Make sure you create the opposite vstore mapping on the c06 remote site definition for c02 (this will be important when you’ll want to fail back).

Step 2: Create the Async DR protection domain with an hourly schedule

Now that we’ve got the remote sites sorted out, let’s create the protection domain.

  1. On c06, in the “Protection Domain” view, click on “+ Protection Domain > Async DR”:

  1. We’ll call our protection domain “c06-aspd” (for c06 async protection domain):

  1. Select the VMs you want to protect and click “Protect selected VMs”. Note that this is on a per-vm basis, not a per-container basis. You can also choose to regroup specific VMs in consistency group and enable application consistent snapshots if you are running vSphere and you have VMware Tools installed. When you’re done, click “Next”:

  1. Click on “New Schedule”:

  1. Select the schedule you want (here we selected every 1 hour). Then select a local retention policy (we left the default of 1) and select the remote site for replication as well as a remote site retention (we changed it to 2 in this example). When done, click on “Create Schedule”:

  1. Review your schedule and click on “Close”:

  1. When you select your protection domain, you’ll see that you can view which VMs are included, which snapshots are local or remote, all in the bottom part of the screen:

  1. On c02, you’ll see the Async DR PD as well, except the little circle on the left will be grey instead of green to show it is not active:

That’s it, you’ve configured your Async DR! Give yourself a pat on the back.

Configuring Metro Availability

Configuring Metro Availability is easy. At a high level, the workflow is as follows (assuming you already have your single vSphere cluster configured and ready):

  1. You create a new container on the target site which has the exact same name as the container at the source
  2. You define the target remote site on the source cluster in the Data Protection screen, then you define the source remote site on the target cluster also in the Data Protection screen
  3. On the source cluster, you add a Protection Domain of type Metro Availability, define the source container, select the remote site and select the VM Availability policy (more on that in a second)
  4. That’s it! Well, not quite… Remember that you still need to define DRS affinity rules to make sure that VMs run on hosts which have the active copy of the container in order to avoid cross site I/Os… That means you need to figure out which hosts are in each Nutanix cluster, which VMs are in which datastores, which datastore is active on which Nutanix cluster, then make sure VMs are on hosts which have the active container that maps to their datastore. Sounds complex but it really isn’t and I have even included a Powershell script to automate that for you. It’s available below when I go thru a specific example of configuring MA in my lab.
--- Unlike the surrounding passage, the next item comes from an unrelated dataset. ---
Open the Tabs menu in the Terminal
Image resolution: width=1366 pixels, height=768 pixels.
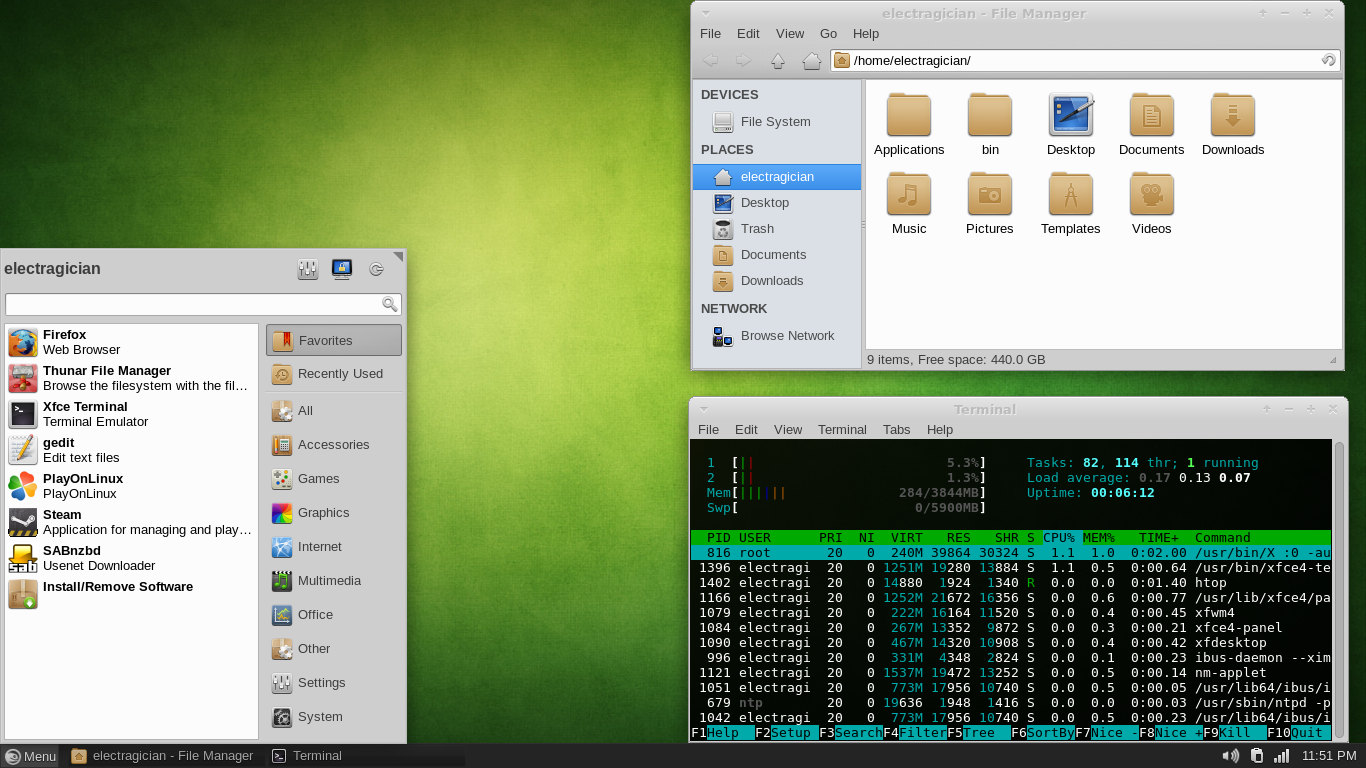(x=896, y=429)

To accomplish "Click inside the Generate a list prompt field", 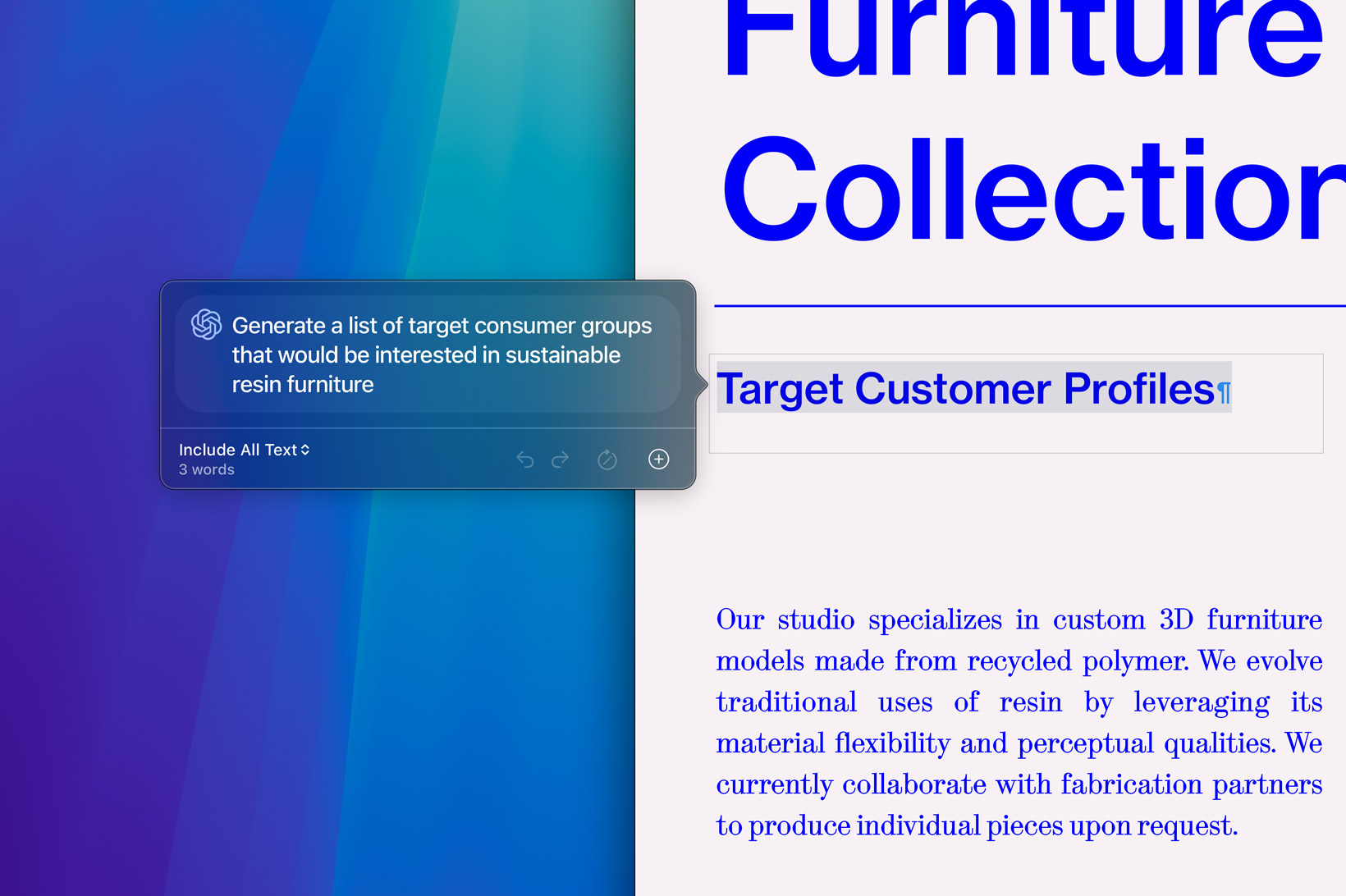I will click(x=442, y=354).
So what the hell is a VM Availability policy you ask? Good question.

A Metro Availability Protection Domain can have one of two roles and several different statuses. The roles are “Active” or “Standby”. As you have probably guessed, under normal circumstances, the role is Active on the source cluster and Standby on the target cluster.

The statuses are “Pending”, “Enabled in Sync”, “Remote Unreachable”, “Disabled” and “Decoupled”. “Pending” means a replication is occurring and success or failure has not been determined yet. “Enabled in Sync” means replication is on-going without any issue. This is the normal status under normal conditions. “Remote Unreachable” means that the remote site cannot be contacted. When this happens on a Standby PD, it just means data isn’t replicated anymore. On the Active PD however, I/Os will be suspended until the status is changed to “Disabled” or connectivity to the remote site is restored. “Disabled” means that the Protection Domain is no longer replicating, either because the remote site is unavailable, or because an administrator manually disabled the protection domain. “Decoupled” means that the protection domain is active both at the source and target and therefore out of sync. This is what happens after an unplanned site failure and can be easily remedied, but more on that in part 3 of this blog series.
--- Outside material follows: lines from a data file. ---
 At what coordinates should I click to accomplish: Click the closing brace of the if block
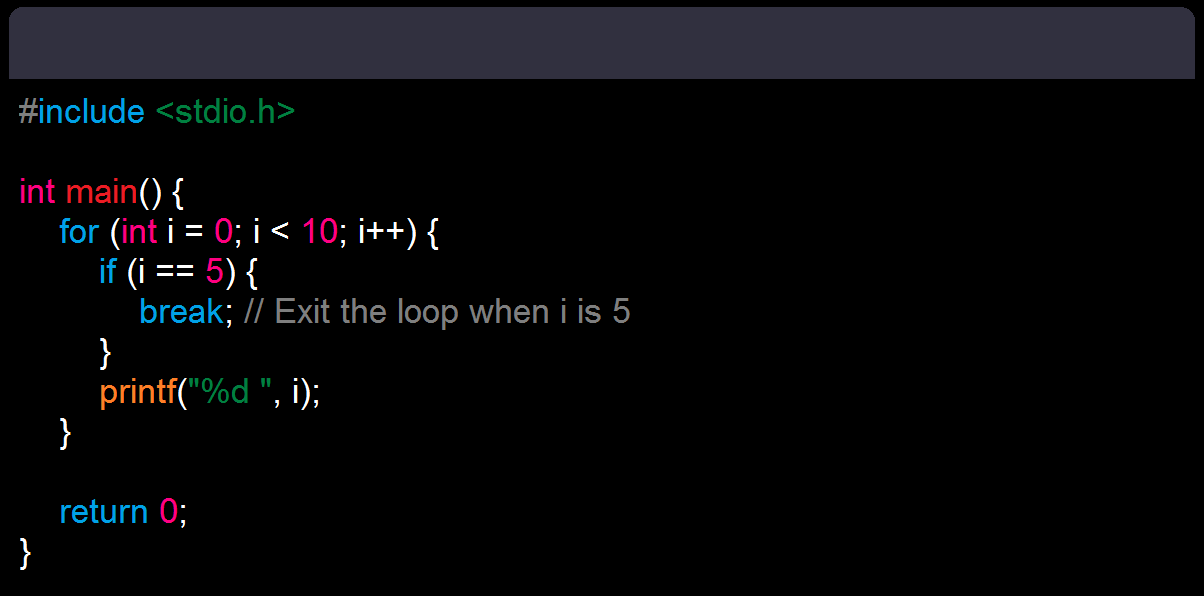click(106, 351)

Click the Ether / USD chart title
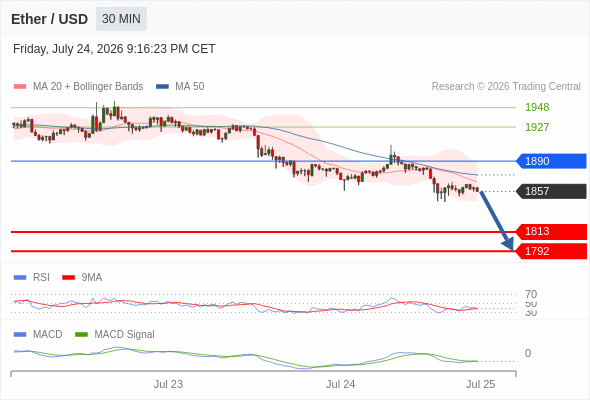click(x=49, y=19)
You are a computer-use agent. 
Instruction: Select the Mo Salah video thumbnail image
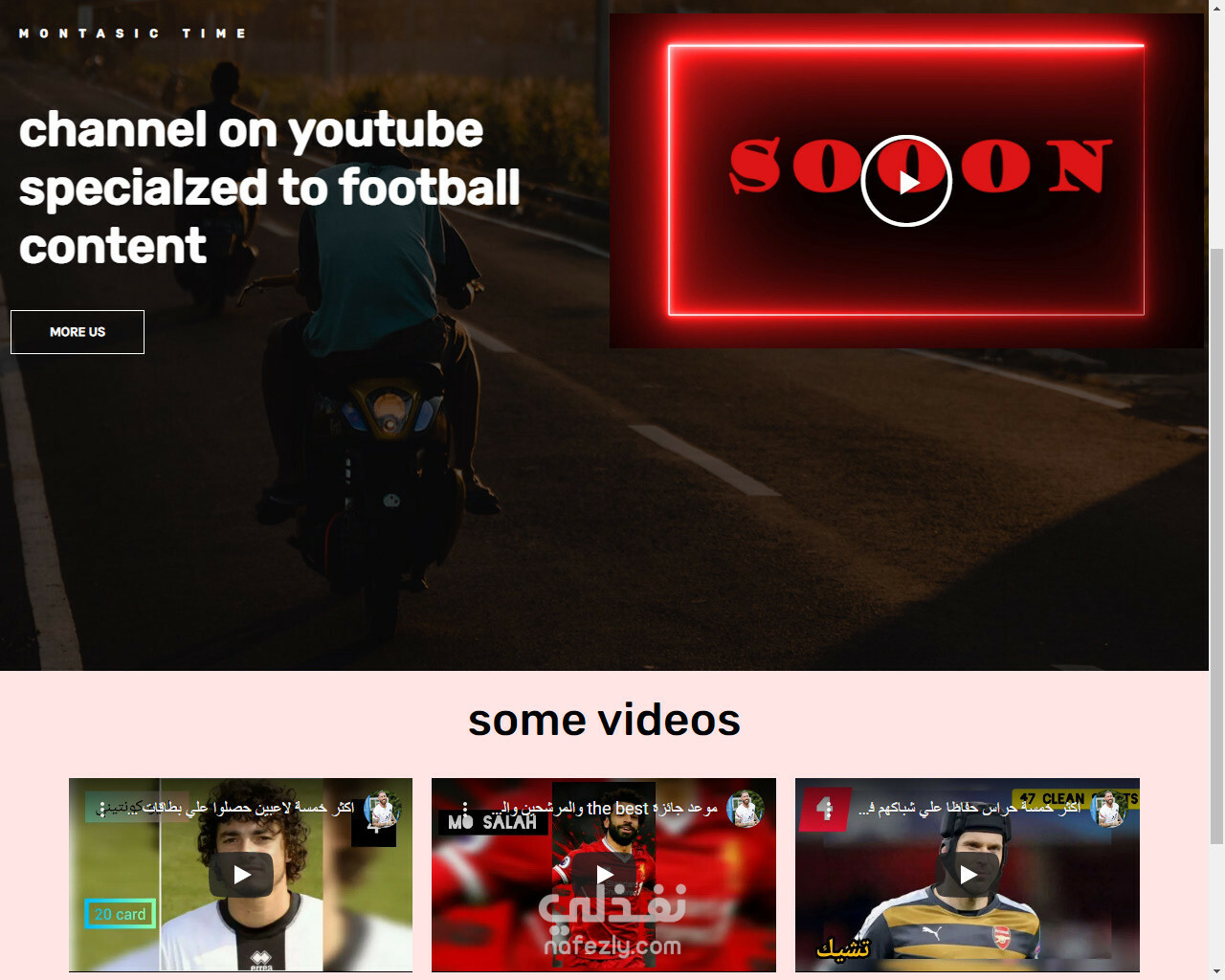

Back to VM Availability policy: when a Metro Availability Protection Domain is in the “Remote Unreachable” status, all VM write I/Os are suspended in order to maintain consistency and avoid the “Decoupled” status. To resume VM write I/Os (which is what you would want if a disaster had occurred at the site to which you were replicating), the protection domain has to be in the “Disabled” status (meaning replication is stopped). That can be either a manual action (an admin logs in and disables the protection domain), or automatic (the Nutanix cluster will automatically set the status to disabled after a given number of seconds). Which option you choose is what defines the VM Availability policy. Note that this is NOT for standby protection domains, but active protection domains which have lost their replication partners. Think of it this way: replication is down, so any new data written will not be protected anymore, therefore someone needs to decide what to do: either this is legitimate because there was a site failure and therefore we can resume I/Os by changing the status to disabled, or we are in a split brain situation, in which case it may be better to power off VMs. Changing your VM Availability policy lets you choose whether you want that decision to be automatic or manual.
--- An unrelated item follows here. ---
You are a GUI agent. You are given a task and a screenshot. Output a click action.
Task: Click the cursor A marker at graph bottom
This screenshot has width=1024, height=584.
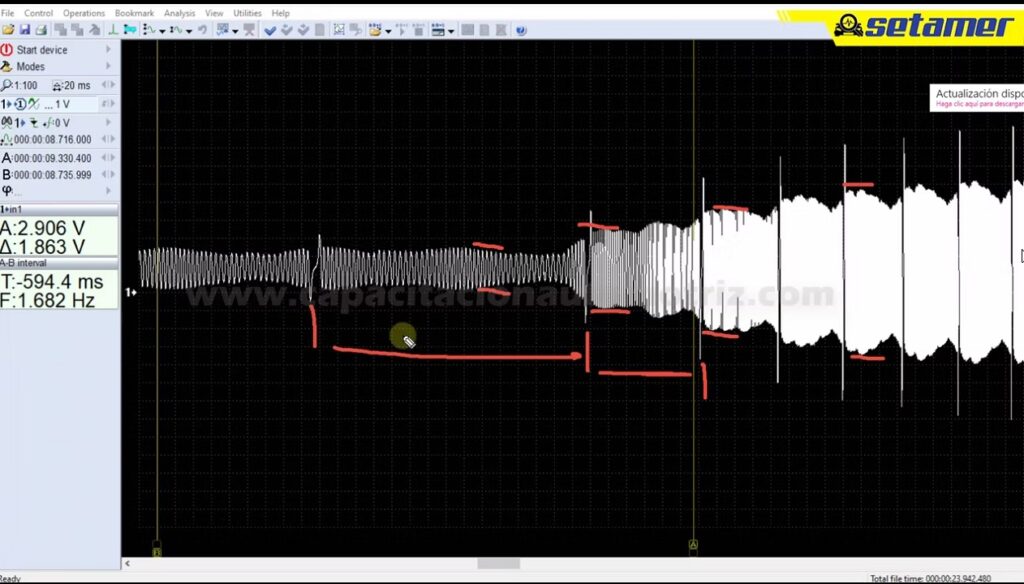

The table below summarizes the statuses for a Metro Availability Protection Domain:

Status

What does it mean?

What should I do?

Pending

A replication is occurring and status has not yet been determined

Nothing other than wait to see what the next status will be

(“Enabled in Sync” or “Remote Unreachable”)

Enabled in Sync

Replication is working

Nothing, everything is peachy

Remote Unreachable

A replication failed

If this is your active PD and your VM availability policy is manual, then you will need to decide if you prefer to power off your VMs or change the PD status to “Disabled” (which is what you want if you know for sure the remote site has crashed)

Disabled

Replication has been disabled

Determine which site should be Active and re-enable replication from that site on the PD after you’ve determined that everything is back to normal

Decoupled

PD is active on both sites

Shut down your VMs, determine which site has the most recent copy (should be the secondary site since the decoupled status is what happens after the primary site has recovered from failure), then change the status to “Disabled” on the other site, and re-enable on the site with the valid copy of the data.

So if you’re like me, after reading this you’re thinking “Muh, sounds easy enough, but I’d like to see what it really looks like”. Fear not, for I have included below monkey-proof screenshots.

My setup is as follows:

  • I have two Nutanix clusters: c02 and c06. Each Nutanix cluster has three nodes (c02nodea, c02nodeb and c02nodec for c02, and c06nodea, c06nodeb and c06nodec for c06).
  • All hosts are running vSphere 5.5 and pooled into a single compute cluster which I called “metro-cluster”
  • Nutanix cluster c02 will have an active protection domain of type MA called C02toC06 and which will apply to container c02-ma. This container will host VMs tinyvm01 to tinyvm10.
  • Nutanix cluster c06 will have an active protection domain of type MA called C06toC02 and which will apply to container c06-ma. This container will host VMs tinyvm11 to tinyvm20.
  • DRS affinity rules will be created to make sure tinyvm01 to tinyvm10 should run on hosts that make up c02 and that tinyvm11 to tinyvm20 should run on hosts that make up c06.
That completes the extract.